Technical Question - Angled Layers

Decorating By KathyHT Updated 28 Jan 2009 , 11:58pm by MBoyd

KathyHT Posted 28 Jan 2009 , 2:10am
post #1 of 6

I have a cake in mind that I'd like to make out of a couple of different size sculpted, split and filled 2" cakes. I'd like to lay one flat and the other at an angle on the cake that is flat.

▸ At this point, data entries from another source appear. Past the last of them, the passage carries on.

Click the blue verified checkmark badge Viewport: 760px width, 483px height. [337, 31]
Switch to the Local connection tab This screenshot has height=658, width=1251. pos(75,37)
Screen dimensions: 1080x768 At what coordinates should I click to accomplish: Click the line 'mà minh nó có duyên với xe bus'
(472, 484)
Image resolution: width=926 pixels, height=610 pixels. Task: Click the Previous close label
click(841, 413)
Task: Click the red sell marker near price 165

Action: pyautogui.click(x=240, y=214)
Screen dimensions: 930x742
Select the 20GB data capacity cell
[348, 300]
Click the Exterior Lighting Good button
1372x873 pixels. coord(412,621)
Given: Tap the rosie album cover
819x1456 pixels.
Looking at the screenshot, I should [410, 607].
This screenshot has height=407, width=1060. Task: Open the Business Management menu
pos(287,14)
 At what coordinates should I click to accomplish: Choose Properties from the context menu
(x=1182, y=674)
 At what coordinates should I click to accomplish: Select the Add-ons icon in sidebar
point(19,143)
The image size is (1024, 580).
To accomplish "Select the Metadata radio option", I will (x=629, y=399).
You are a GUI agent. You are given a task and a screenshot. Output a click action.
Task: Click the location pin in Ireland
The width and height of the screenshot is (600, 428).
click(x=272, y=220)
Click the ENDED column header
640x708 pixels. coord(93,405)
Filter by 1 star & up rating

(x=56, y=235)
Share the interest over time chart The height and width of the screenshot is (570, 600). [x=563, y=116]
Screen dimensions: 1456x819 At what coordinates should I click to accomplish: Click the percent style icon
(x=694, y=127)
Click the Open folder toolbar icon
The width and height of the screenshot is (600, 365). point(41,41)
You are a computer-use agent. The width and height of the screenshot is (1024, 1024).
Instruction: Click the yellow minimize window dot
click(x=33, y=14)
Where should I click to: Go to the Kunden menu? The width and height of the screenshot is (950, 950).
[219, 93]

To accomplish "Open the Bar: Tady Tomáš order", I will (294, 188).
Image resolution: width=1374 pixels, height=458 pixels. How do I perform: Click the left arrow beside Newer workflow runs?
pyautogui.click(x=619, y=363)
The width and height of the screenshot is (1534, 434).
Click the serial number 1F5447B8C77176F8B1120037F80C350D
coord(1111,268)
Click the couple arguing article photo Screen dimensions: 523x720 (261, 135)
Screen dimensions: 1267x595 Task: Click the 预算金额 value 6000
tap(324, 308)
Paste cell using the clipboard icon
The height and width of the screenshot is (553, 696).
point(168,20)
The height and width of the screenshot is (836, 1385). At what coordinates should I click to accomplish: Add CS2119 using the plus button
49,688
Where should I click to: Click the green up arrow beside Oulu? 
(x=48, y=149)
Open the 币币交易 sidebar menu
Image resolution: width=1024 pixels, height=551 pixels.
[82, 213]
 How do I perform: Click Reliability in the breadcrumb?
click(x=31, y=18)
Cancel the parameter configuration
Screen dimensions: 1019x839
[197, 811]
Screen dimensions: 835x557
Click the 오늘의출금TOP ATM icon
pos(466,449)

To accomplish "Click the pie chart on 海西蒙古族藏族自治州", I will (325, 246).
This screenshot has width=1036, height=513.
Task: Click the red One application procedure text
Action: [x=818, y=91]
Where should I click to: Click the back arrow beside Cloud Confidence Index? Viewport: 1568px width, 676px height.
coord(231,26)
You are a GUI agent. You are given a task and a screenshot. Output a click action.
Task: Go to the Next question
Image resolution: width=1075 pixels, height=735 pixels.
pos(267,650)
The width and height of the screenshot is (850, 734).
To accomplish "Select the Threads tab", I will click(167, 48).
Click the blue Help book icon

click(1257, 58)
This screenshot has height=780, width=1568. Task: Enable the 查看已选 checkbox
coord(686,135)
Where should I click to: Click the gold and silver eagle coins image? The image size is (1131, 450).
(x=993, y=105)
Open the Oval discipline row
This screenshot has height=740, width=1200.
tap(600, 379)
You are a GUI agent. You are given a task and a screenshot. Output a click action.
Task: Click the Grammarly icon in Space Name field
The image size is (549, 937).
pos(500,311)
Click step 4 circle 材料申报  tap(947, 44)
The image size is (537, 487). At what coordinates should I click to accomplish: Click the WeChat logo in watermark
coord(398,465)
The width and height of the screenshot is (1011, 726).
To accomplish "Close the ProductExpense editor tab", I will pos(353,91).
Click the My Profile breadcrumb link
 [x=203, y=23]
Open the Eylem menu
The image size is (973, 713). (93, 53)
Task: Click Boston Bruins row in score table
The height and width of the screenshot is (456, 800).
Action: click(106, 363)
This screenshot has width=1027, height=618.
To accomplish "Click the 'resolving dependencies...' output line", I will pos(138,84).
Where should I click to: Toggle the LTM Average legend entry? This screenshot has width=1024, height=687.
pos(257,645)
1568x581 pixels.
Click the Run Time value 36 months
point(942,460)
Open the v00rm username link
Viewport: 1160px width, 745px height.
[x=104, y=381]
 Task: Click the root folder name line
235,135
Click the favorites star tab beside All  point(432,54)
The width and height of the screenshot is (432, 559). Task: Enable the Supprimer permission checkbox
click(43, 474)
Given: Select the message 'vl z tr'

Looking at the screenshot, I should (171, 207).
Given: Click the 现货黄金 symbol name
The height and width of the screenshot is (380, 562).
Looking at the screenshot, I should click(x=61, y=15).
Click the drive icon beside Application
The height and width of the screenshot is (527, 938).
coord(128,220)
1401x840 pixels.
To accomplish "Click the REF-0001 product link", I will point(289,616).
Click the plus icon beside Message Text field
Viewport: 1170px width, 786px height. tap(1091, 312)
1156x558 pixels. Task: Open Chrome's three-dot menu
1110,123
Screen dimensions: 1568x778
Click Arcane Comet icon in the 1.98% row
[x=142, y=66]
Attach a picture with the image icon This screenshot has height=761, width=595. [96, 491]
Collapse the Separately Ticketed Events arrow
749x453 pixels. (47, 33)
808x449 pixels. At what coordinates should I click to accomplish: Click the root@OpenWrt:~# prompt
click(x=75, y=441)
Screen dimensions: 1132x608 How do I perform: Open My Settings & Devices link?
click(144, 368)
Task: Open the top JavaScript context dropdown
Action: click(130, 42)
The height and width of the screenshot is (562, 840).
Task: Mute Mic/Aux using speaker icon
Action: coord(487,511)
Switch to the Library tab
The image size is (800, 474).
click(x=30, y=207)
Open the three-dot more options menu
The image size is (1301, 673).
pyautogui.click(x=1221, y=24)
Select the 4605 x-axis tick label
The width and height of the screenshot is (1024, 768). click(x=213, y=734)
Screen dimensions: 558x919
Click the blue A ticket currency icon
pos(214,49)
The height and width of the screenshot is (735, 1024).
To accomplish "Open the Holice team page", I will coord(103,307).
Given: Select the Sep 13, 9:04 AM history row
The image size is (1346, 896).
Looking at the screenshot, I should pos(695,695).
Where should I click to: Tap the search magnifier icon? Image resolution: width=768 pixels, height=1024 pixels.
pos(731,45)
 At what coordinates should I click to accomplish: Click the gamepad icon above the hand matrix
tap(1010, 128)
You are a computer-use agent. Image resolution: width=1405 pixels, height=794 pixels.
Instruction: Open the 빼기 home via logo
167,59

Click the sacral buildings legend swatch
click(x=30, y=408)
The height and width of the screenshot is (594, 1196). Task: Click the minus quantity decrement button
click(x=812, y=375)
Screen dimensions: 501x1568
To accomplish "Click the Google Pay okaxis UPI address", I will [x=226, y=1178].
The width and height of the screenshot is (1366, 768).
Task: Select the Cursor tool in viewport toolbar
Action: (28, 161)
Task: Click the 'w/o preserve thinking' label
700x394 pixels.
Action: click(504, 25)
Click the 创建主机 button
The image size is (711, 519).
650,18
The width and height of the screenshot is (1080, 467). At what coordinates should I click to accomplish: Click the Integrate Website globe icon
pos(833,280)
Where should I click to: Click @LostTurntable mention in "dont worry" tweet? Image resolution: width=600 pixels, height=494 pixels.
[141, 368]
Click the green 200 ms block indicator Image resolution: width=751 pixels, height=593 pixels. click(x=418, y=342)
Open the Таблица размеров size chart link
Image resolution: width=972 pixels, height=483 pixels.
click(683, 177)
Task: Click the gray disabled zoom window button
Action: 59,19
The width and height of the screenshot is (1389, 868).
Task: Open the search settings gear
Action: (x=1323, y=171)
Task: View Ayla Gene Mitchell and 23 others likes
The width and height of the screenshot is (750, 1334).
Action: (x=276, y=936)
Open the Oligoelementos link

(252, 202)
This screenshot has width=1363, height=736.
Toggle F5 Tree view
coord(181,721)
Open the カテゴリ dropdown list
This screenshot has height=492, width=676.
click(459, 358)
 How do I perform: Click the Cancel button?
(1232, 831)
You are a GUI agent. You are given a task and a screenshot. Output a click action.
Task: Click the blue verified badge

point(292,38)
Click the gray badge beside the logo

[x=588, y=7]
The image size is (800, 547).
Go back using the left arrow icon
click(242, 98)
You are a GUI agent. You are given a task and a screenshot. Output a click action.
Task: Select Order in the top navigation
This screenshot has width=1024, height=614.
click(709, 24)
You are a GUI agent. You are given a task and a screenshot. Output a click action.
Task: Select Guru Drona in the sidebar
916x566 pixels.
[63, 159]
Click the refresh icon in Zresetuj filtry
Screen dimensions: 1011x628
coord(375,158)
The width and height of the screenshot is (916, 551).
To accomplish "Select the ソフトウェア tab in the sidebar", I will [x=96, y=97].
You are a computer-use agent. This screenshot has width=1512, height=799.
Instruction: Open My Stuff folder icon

The question I have is...Do I need a cake board under the angled cake? If so do I frost the backside of the angled cake to hide the cake board or is there something else that can be used?

5 replies
KrissieCakes Posted 28 Jan 2009 , 4:53am
post #2 of 6

I'm having trouble visualizing what you are asking. Are you talking about one tier being regular, no strange angles, two layers...then second tier being two layers, cut on an angle (like a topsy turvy type)? If so, I would use a cake board and some type of support (like a few dowels). Or are you talking about something different?

KathyHT Posted 28 Jan 2009 , 12:49pm
post #3 of 6

Okay...a picture is worth a 1000 words. Here is a quick sketch of what I'm refering to. I didn't go into detail on the sculpting each cake. Do I use a cake board under the angeled cake or back fill with leftover pieces?
LL

Neddyk Posted 28 Jan 2009 , 9:20pm
post #4 of 6

I would definetly use a board but make sure to use a lot of frosting or melted chocolate to adheare the cake to the board so that it doesn't slide off. thumbs_up.gif

KathyHT Posted 28 Jan 2009 , 10:18pm
post #5 of 6

Thank you! You helped settle that debate...hubby won. One more part of the question left to answer. Can I frost the underside of the board so the board is hidden? Will it weaken the board? If it's not a good idea what does one suggest I do?

MBoyd Posted 28 Jan 2009 , 11:58pm
post #6 of 6

I would also use a board, but for stability, I would put a support or two in the spot where the angled cake rests on the flat cake.

If you're using a cardboard circle for your board, frosting it will probably make it mushy. Maybe you could cover it in fondant in a matching color?